When he moved me into his house, he also moved in over 50 chickens, 5 cats, a duck, quail, and eventually a horse from the ranch. After we lived here for a while I decided I wanted to get some goats. I wanted Nigerian Dwarf Goats at first, I mean who doesn't?! They are so cute and tiny, but there is the real problem. Cute and tiny can get out of anything we figured out. So special fencing was a must. Then I decided that I wanted to milk goats and make food and soaps out of it. The two Nigerian goats I bought were not what I needed. One wasn't breedable til next year (this current month actually) and the other one didn't produce enough milk to make anything. So then I went on the hunt for some big goats. I was originally planning on buying Alpine goats. They are very heavy milkers, but unfortunately the local gal I wanted to buy from was a know-it-all and was very rude. So I decided to do more research on other breeds. I then came across the Nubian breed. They have good milk production, and they are too cute with their big, floppy ears. I do believe that is what reeled me in! So we went on the search for some Nubians in milk. (In Milk, meaning they are making milk and/or being milked currently). Thankfully one of my relatives had one for sale, and so we bought Daisy. Then I found another one of Facebook, and that one turned into 3 coming home with us. So we went from 2 small goats, to 6 goats all together pretty quickly. Then in November 2019 we purchased a Boer buck. Boers are a meat breed and that is what we wanted to do with our operation. We have dairy does to breed and milk, and the babies will be crossed with meat bucks to go to auction in Colorado.

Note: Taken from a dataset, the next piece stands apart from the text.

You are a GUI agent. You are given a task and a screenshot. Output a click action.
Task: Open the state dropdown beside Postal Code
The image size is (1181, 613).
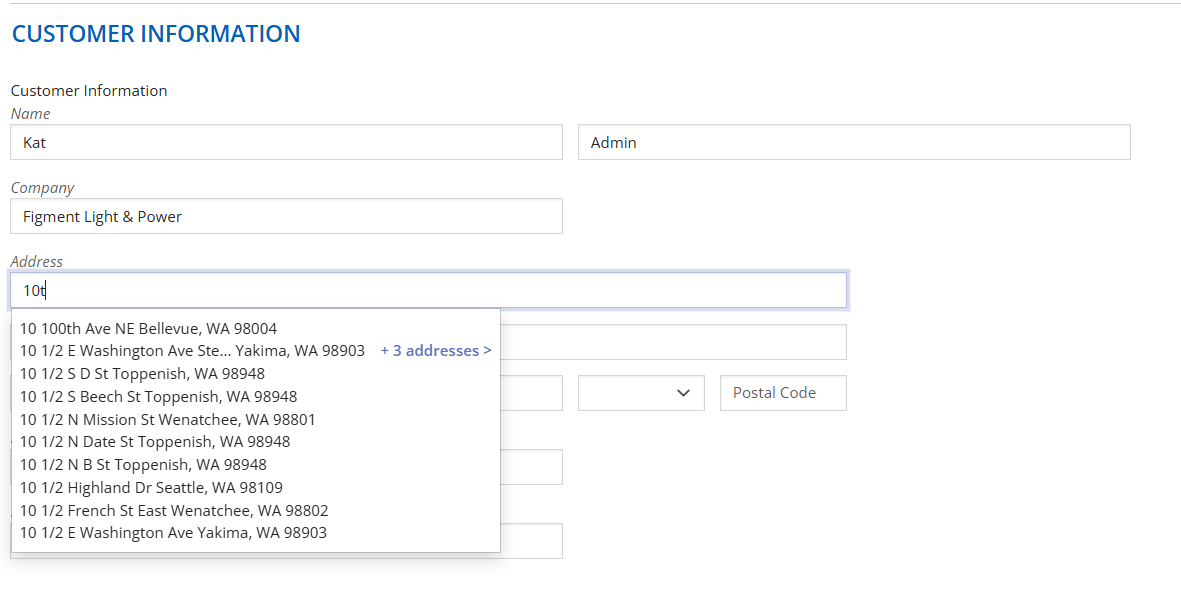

Here we are in 2020 and we have purchased more goats! We ended up selling our Nigerian Dwarf Goats, and our buck passed away in January. The goats we bought had their babies in February, Daisy has hers in April. And sadly one of our does passed away while having her babies. All in all, kidding season did go pretty well for our first one, and now we have many more goats! We now have 21 does and 6 bucks. Most of our goats are Nubians, a couple of them Nubain crosses. And we do have one Lamancha doe. (I swore I would never own one, they are ugly things. But this girl just stole my heart!)
I am now making Bar Soap, Liquid Soap, Lotions, Salves, Lip Balm, and I have many more things I want to try out! You can purchase our skincare products online on our Etsy page or on our Facebook shop!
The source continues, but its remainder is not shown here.